東海駅の近くから歩き始め、まず歴史と未来の交流館へ入った。自然の展示、土器や古文書の実物を見てから外へ出ると、ただの道だったはずの村松が少し立体的に見えてくる。阿漕ヶ浦公園では「おいもの公園」という親しみやすい呼び名と、沼にまつわる少し神秘的な由来の落差に足が止まった。そこから村松山虚空蔵堂へ進むと、807年創建と伝わる境内の時間の深さに驚く。さらに大神宮では、寺と神社が近い距離でそれぞれの森を抱えていることが三つ目の発見になった。最後は村松海岸へ抜けた。白砂青松と風の音が、館で見た歴史を遠くへ運び、短い旅を静かに閉じてくれた。
この旅の足跡
- 無料の交流館なのに、自然・土器・古文書まで一つの建物でつながっている。村を歩く前に地図を頭へ入れられるのが面白い。

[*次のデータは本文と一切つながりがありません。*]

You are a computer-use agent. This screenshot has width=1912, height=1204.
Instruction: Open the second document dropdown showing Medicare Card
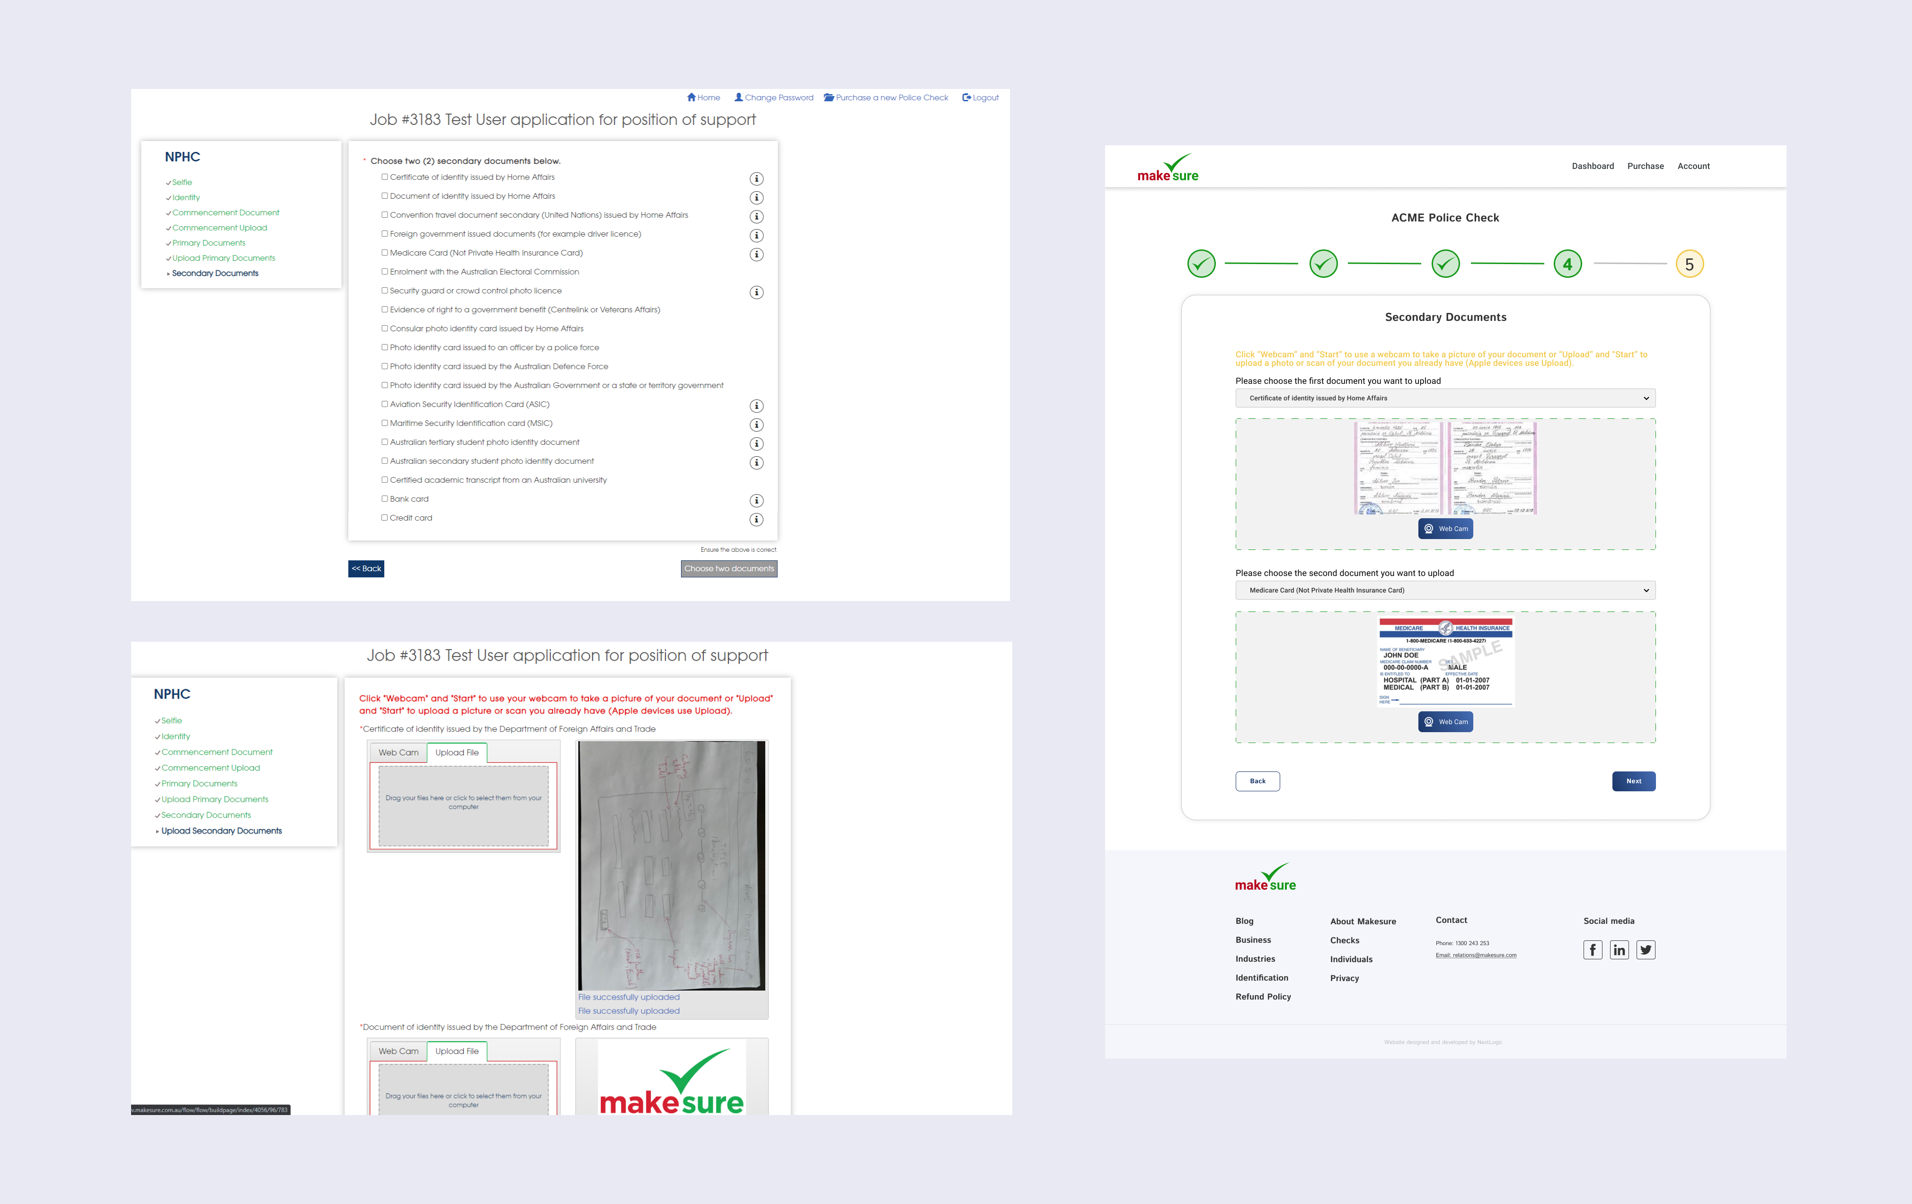(x=1444, y=590)
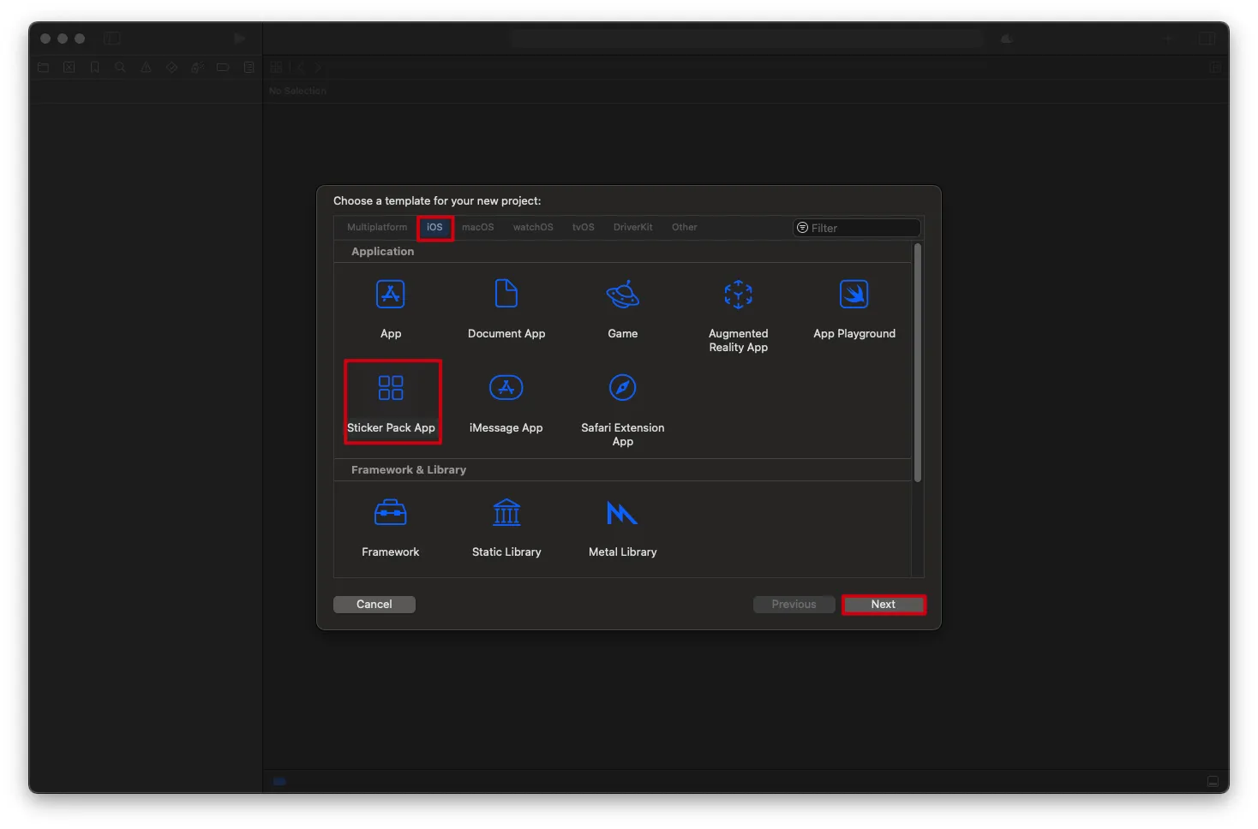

- 「おいもの公園」と呼ばれる阿漕ヶ浦公園は、遊具の印象とは別に四季の木々と沼の気配が残る。名前の由来を知ると景色が少し謎めく。
- 807年創建と伝わる村松山虚空蔵堂は、広い境内と三重塔が印象的。海岸の白砂青松へ続く信仰の道が、思ったより長い時間を連れてくる。
- 大神宮は村松一番地にあり、伊勢神宮の分霊を祀る。大きな森の気配と整った社殿が近くにあり、さっきの寺との距離感に小さな驚きが残った。
- 村松海岸は白砂青松の景勝地で、水戸八景の「村松晴嵐」にも選ばれた。社寺の静けさのあと、風だけが急に旅人へ話しかけてくる。